Document segment
# Increased the collect from ASOS



## SlipperKing (Nov 8, 2016)

I was a very bad boy this past weekend. Attended the Annual Slipper Orchid Symposium in Apopka, FL and between the pre-order and the meeting I came home with 32 plants.
I got to meet our own Scott Ware, Suzyquec , John Chant and late but not missed, NYEric!
A nice wardii from John





A pretty nice concolor too from Main Stream





Sent from my SM-G900T using Tapatalk


----------



## SlipperKing (Nov 8, 2016)

Almost forgot! Flew into Ohio first to visit mom and had Justin pick me up from the airport. Very nice young man and nice visit swapping plants and stories before my mother picked me up.

Sent from my SM-G900T using Tapatalk


----------



## Justin (Nov 8, 2016)

Great time Rick nice haul!


----------



## SlipperKing (Nov 8, 2016)

Plants from Justin, haynaldianum, compot of stonei and a div of delrosi. Great stuff Justin, thanks.

Sent from my SM-G900T using Tapatalk


----------



## NYEric (Nov 8, 2016)

It was good to meet you Rick. I picked up some swap plants from Suzyquec, met John and Peter Lin. Talked to Sam Tsui , but did not get to talk with Bosha's son Alex. Man those mosquitoes were vicious at the BBQ. I picked up a few plants at the auction too.  Many thanks to the organizers and Frank Smith.

Request A
According to the orchid symposium thread, how many plants did SlipperKing bring home from the event?
Request B
Extend the orchid symposium thread past its final post.
The records that follow are separate material, unrelated to the orchid symposium thread.

Extracted records
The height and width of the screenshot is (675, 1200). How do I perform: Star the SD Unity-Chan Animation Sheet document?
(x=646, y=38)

---

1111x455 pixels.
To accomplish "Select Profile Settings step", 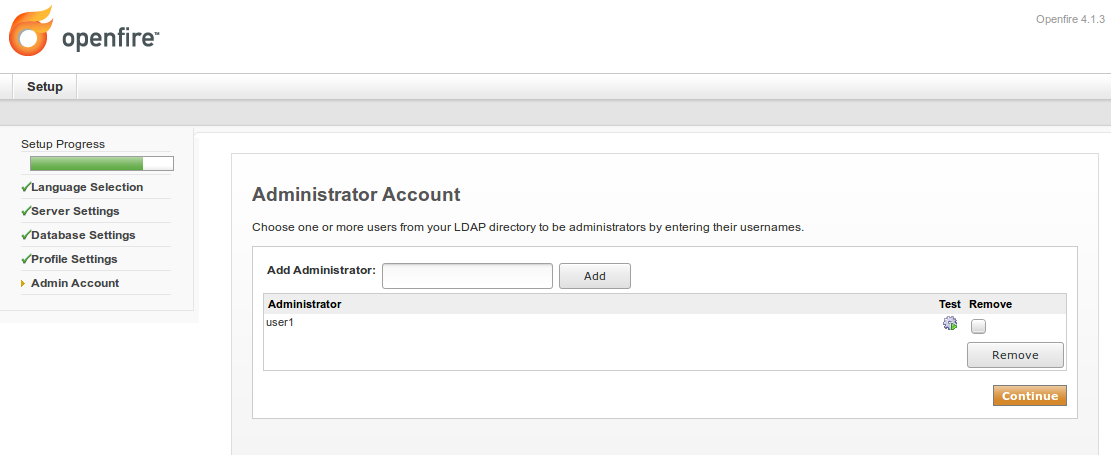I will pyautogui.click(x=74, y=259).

Response A
32 plants.

Response B
----------



## SlipperKing (Nov 9, 2016)

Another forget! Peter Lin and those damn mosquitoes! I'm sure there where a number of unwanted bids during the auction only because they were swatting mosquitoes! 
2 plants I picked up from Frank Smith from the auction 
Roth X Jan Reagan 





A roth, 





Sent from my SM-G900T using Tapatalk


----------



## troy (Nov 9, 2016)

What is paph jan reagan?


----------



## NYEric (Nov 9, 2016)

Jan Ragan. St. Swithin x Michael Koopowitz. Do you know of this Google thing!? oke:


----------



## Happypaphy7 (Nov 9, 2016)

Yeah!!! The joy of shopping! 

I really like that wardii. 
and the leaves of that concolor is lovely.


----------



## Markhamite (Nov 9, 2016)

32???!!! Holy Smokes! Nice haul. Liking the wardii and that's a chunky concolor.


----------



## SlipperFan (Nov 9, 2016)

I like the wardii, too.


----------



## SlipperKing (Nov 10, 2016)

How about this huge Kolosands in a 6 inch pot? Had to doctor it up from the ride back in a suitcase. The leaves are 3 inches wide. One spot measured as much as 3.25 inches

Sent from my SM-G900T using Tapatalk


----------



## SlipperKing (Nov 10, 2016)

3 Armenis








4 micranthums




And a malio

Sent from my SM-G900T using Tapatalk


----------



## SlipperKing (Nov 10, 2016)

4 ciliolares




The"real" superbiens




callosum Pot-Something variety


Sent from my SM-G900T using Tapatalk


----------



## Happypaphy7 (Nov 10, 2016)

Some beautiful leaves there!

Are those parvis in sphag?
I didn't know micranthum flowers this late. I hope mine will soon. 
and that last thing of the parvi bunch is a malipoense in bud??

You got some nice bunch of plants.


----------



## SlipperKing (Nov 10, 2016)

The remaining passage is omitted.